Mario Draghi is unhappy with the EU.
He’s not unhappy with the concept of the union; rather, he’s unhappy with the fact that EU banks are not lending money into the EU economy.
In Draghi’s imaginary world, bank lending = “growth.”
The reasons for this are A) he’s a former Goldman Sachs banker and so associates any and all bank actions with profits (which contributed to his wealth and power) and B) he has no understanding of how the real world works.
Bank lending only contributes to growth in a meaningful way if the capital is deployed effectively. If a bank lends money to someone to start a business (using the guy’s house as collateral on the loan), significant growth only occurs if the guy’s successful in deploying the capital to bring in sales.
If you don’t have sales, you don’t have a business. Without sales, our imaginary entrepreneur simply has an increased debt load that, if he fails to pay it back, could result in him losing his house.
Sure, he might hire some people to work for him using the capital from the loan to meet payroll. But unless his idea brings actual money through the door, these jobs, and his business (along with his house) will soon be gone.

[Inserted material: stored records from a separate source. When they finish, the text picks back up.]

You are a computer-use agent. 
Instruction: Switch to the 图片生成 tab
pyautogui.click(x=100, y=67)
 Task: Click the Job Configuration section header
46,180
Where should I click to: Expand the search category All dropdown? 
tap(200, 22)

Moreover, it’s not like the bank does well from the deal either. If the economy is in the dumps (as it is in the EU today) and the entrepreneur’s new firm fails, the bank is left with a foreclosed home that it can’t sell. And God forbid that home prices are falling at the same time (which they are in much of the EU) because the bank will be sitting on a deflating, illiquid asset that produces no return.

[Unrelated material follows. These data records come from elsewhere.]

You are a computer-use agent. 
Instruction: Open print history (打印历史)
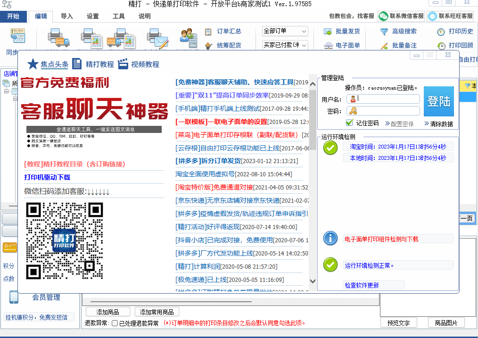tap(441, 32)
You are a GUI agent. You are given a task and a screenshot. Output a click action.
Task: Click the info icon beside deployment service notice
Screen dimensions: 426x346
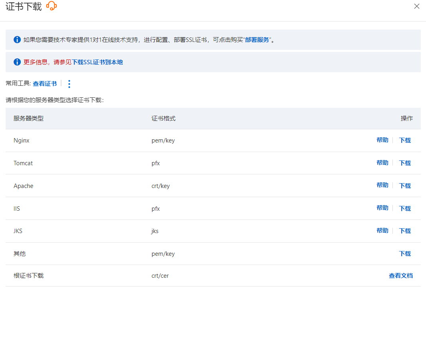pos(17,40)
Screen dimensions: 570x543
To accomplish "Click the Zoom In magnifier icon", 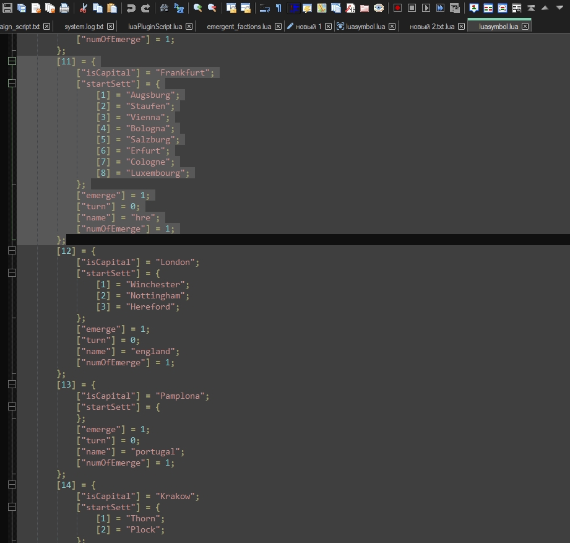I will click(x=197, y=8).
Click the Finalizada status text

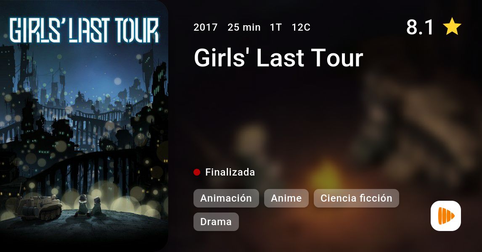click(230, 172)
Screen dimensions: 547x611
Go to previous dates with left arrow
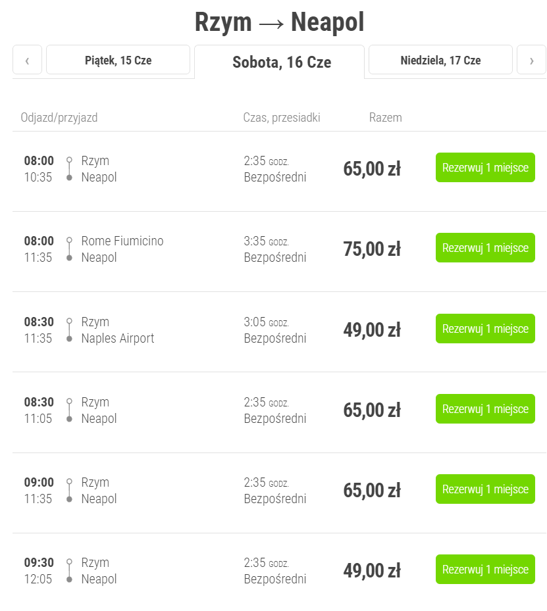coord(27,61)
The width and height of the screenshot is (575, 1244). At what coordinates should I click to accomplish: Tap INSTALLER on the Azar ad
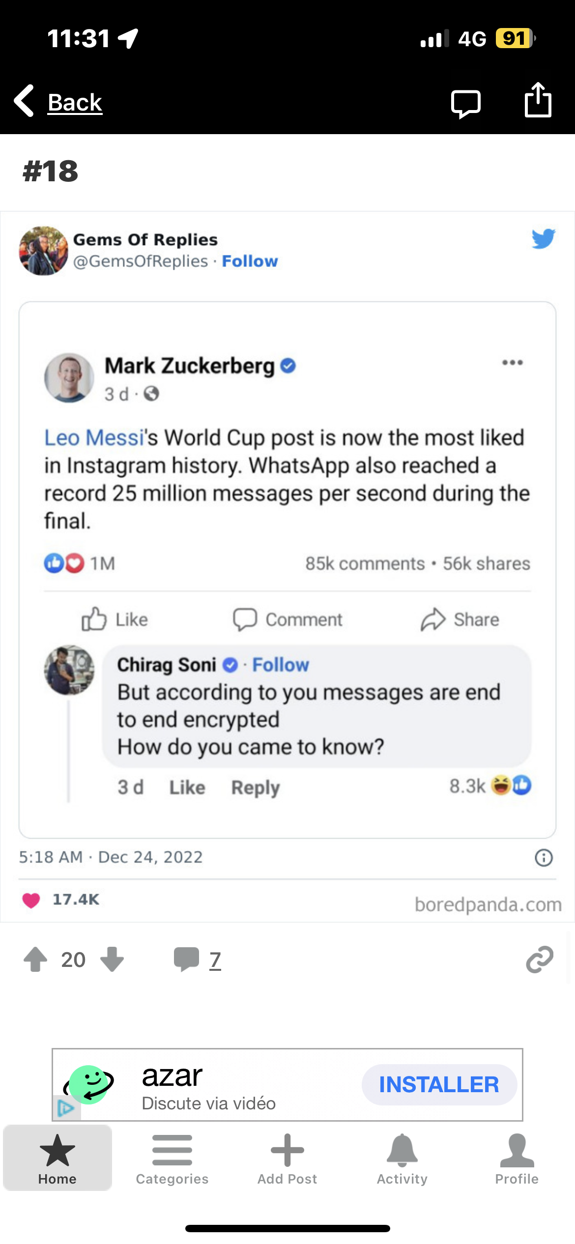(439, 1085)
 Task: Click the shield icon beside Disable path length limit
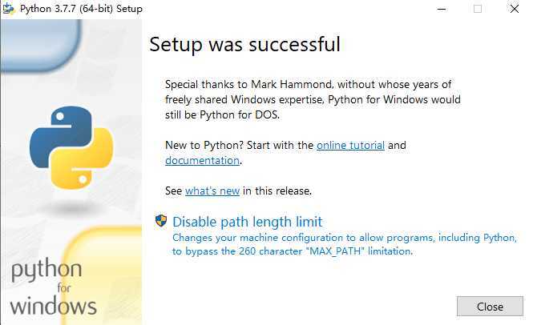tap(161, 222)
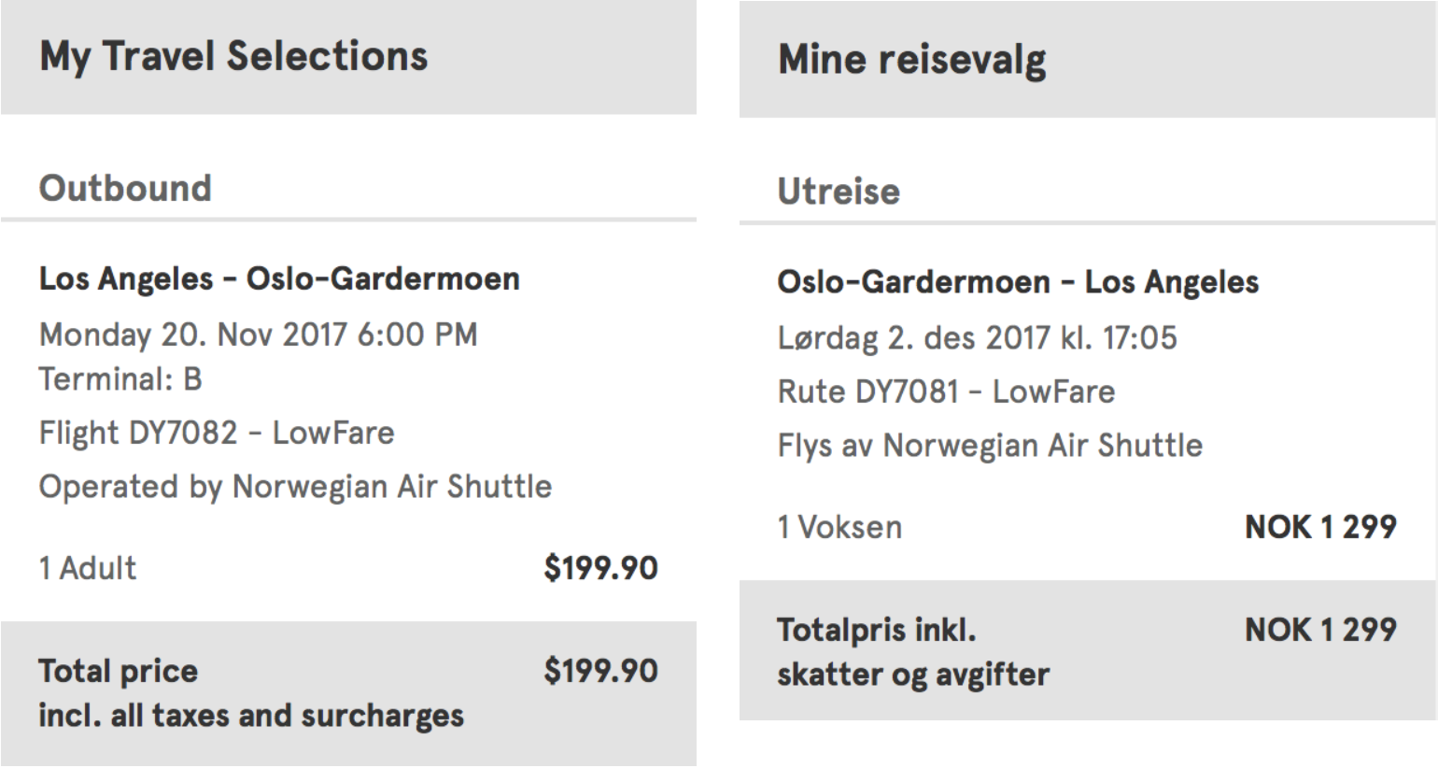Click the "My Travel Selections" header
1438x768 pixels.
[233, 56]
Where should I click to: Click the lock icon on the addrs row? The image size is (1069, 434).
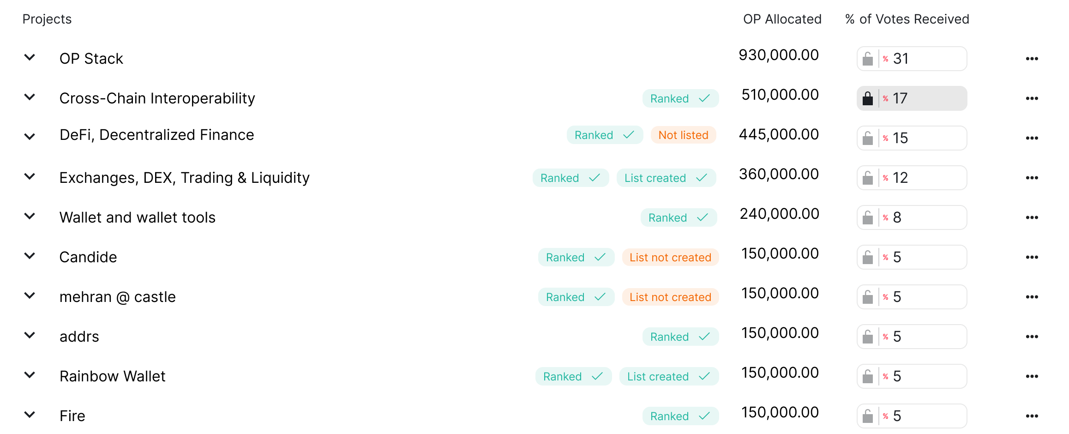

Capitalism is a tough game and success has little to do with capital or bank loans. According to Harvard Business School, 75% of all startups with at least $1 million in funding DON’T even return investors’ capital.
Put another way, three out of every four startups that convinced investors to give them at least $1 million in backing fail to even pay back the initial investment.
We’ve barely scratched the surface of how start-ups and the global economy really work, but already we’ve come up with multiple issues that reveal just how misguided and overly-simplistic are Mario Draghi’s beliefs in the importance of bank lending.
And this is the biggest problem with all Centrally Planned economies and monetary policies: they all reduce the world to a control room with various levers titled, “interest rates” “inflation” “QE.” Central Bankers seem to believe that it they pull various levers, growth will magically occur.
It’s a vision of reality so simplistic, you’d think a 10-year came up with it. Anyone who’s actually started a business or created jobs knows a bank loan isn’t the key to success. Moreover, it's not like all bank loans are the same… or that cutting interest rates will only produce one particular desired outcome and no unintended consequences.
A bank loan is just money (well, actually it’s just debt). And if you cannot deploy that money in such a way that your returns exceed your debt payments, then you’re in fact worse off than you were if you’d simply not taken out the loan to begin with.
Draghi’s solution to this problem? Cut interest rates to negative so that you have to pay to keep your deposits at a bank. He believes that if rates are negative banks will be forced to lend.
To return to our control room metaphor, Draghi believes that he simply hasn’t pulled the magic “interest rate” level far enough (even though it’s already at the floor). So he drilled a foot into the floor and pushed the lever down into the hole.
We do not mean to single out Draghi as uniquely misguided. His counterparts at the US Federal Reserv or the Bank of Japan are no more attuned to economic realities. At the end of the day, a handful of Central Bankers are betting the entire financial system on their misguided theories.
No one knows how this will play out. We all know on some level that it will not end well, but exactly how and when it will all backfire remains to be seen. We’ve already had two epic Crises in the last 15 years. By the look of things, we’re heading for a third one in the not to distant future.